Il secondo motivo, anche se non è sempre chiaro dall’inizio, è l’agilità di business. Un mio cliente bancario in Inghilterra per esempio, impiega 120 giorni per fare il deploy di una singola VM. Anche in Italia non siamo da meno, alcune aziende ci mettono 60-80 giorni per fare il deploy sempre di una singola VM su VMware. Perché?? È presto detto: i processi interni sono così “ingessati” che per ogni operazione ci vuole un ticket e spesso per ogni operazione ci sono 3-5 giorni di SLA. La creazione della virtual machine, l’installazione di sistemi operativi, la configurazione delle reti, compliance, sicurezza, l’installazione dell’applicativo e del relativo database richiedono infatti almeno 3 giorni di lavoro. Inoltre, alcune grandi aziende fanno modifiche solo ogni tre mesi e questo aggiunge ulteriori gradi di complessità.
Molto spesso il marketing o i clienti interni vengono bloccati da questi processi, portandoli ad acquistare macchine su Amazon o altri provider. Questo aumenta potenzialmente i costi sul lungo termine senza avere una garanzia di compliance e senza avere la possibilità di adottare la stessa sicurezza interna. Con OpenStack possono avere la stessa flessibilità, ma localmente in “casa loro” e in tutta sicurezza. Spesso il mio ruolo in queste aziende è quello di aiutare il CEO e il CIO a ridefinire i processi aziendali in maniera più agile per rispondere alle crescenti necessità di un time-to-market sempre più veloce.
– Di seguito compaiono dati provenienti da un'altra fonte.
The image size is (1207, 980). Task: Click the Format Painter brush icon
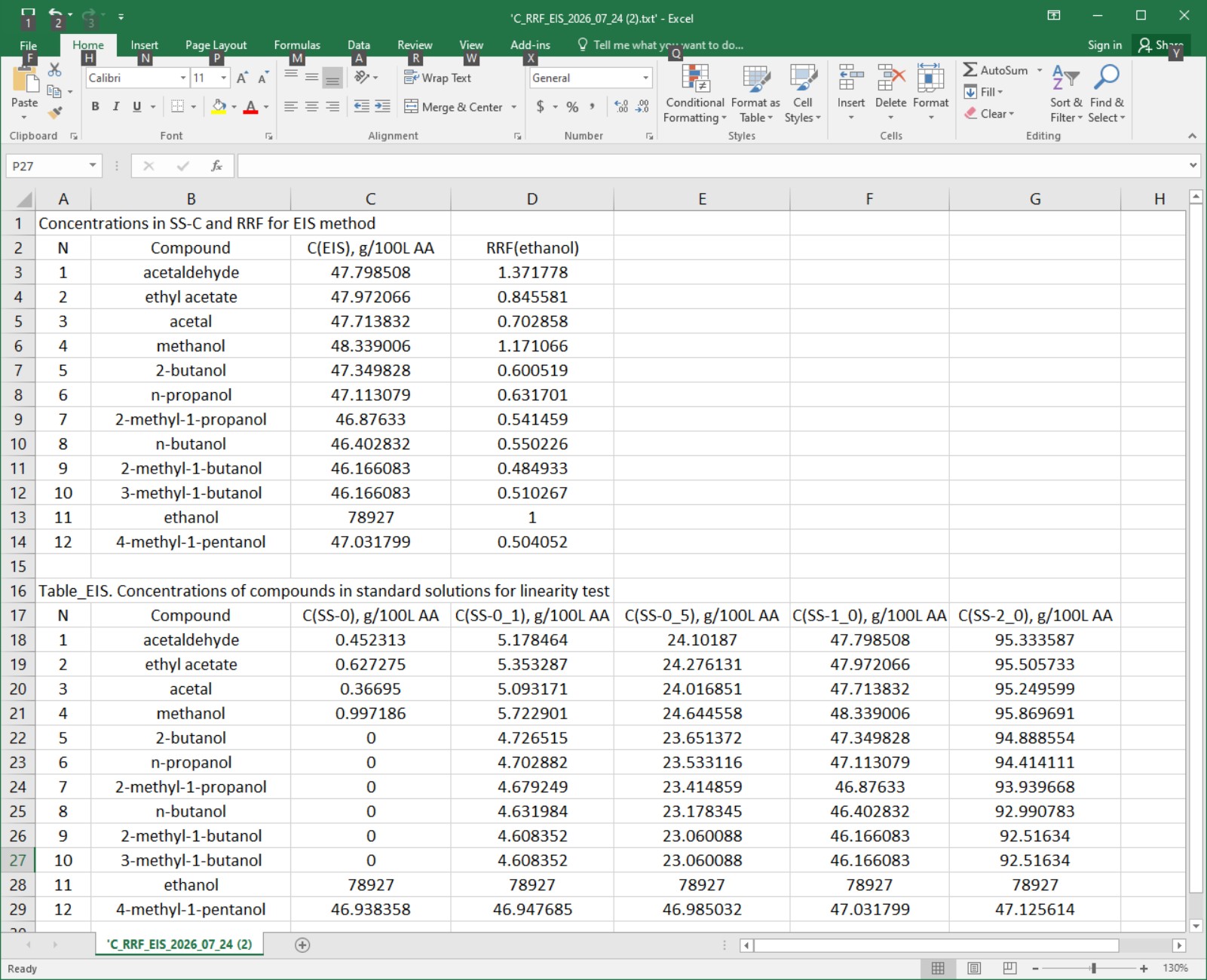click(x=54, y=112)
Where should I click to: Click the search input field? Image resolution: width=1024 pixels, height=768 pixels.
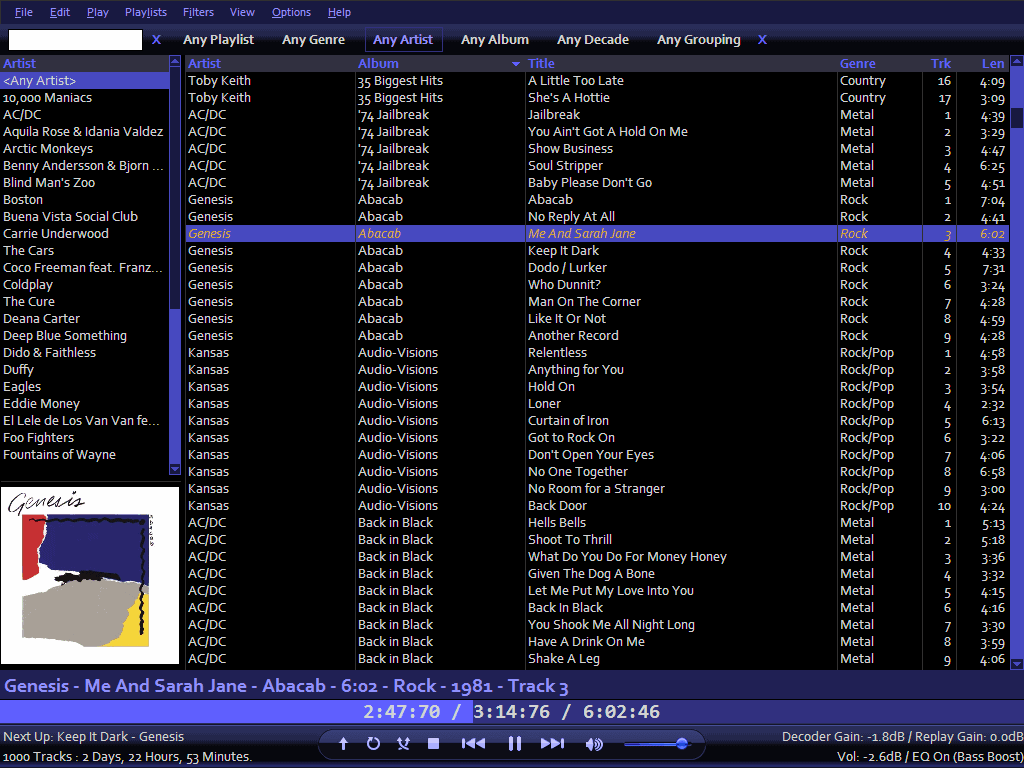pos(75,40)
I vendor parlano spesso di adozione massiva di OpenStack. Avendo contatti con aziende di tutta Europa, tu hai un punto di vista sicuramente più neutrale. La situazione è veramente così? E nel caso, quali sono invece i motivi che ne frenano l’adozione?
Lavoro su OpenStack dal 2011 e mai come nel 2015 c’è stato tanto interesse e tante richieste di chiarimenti. Tuttavia l’adozione è molto lenta e molti sono ancora nella fase di Proof of Concept o di test interno.
E’ indubbio che i service provider e gli outsourcer sono stati i primi che hanno capito che prima o poi dovranno adottare OpenStack, in quanto dà ai loro clienti una piattaforma standard su cui interagire e sulla quale gli integrator possono sviluppare indipendentemente dalla piattaforma. Ora anche gli altri clienti stanno iniziando a capire che avere una standardizzazione dell’infrastruttura porta numerosi vantaggi, aperture verso il futuro e un incisivo snellimento dei processi interni. Anche se tutti i clienti percepiscono il valore di OpenStack, molte volte sono spaventati nel dover fare un salto nel buio verso una piattaforma più giovane rispetto a VMWare e che necessita di competenze molto elevate. Sul primo aspetto, aiuto e consiglio il cliente nella scelta della distribuzione OpenStack più adatta a lui con il supporto del vendor, qualora il cliente lo desideri, mentre sul secondo aspetto, io ed il mio team lo supportiamo nell’architettura e nella realizzazione, affiancandogli un partner locale per l’operatività quotidiana. Spesso l’accoppiata del mio vendor e del mio nome fornisce tranquillità e serietà nell’affrontare progetti così strategici.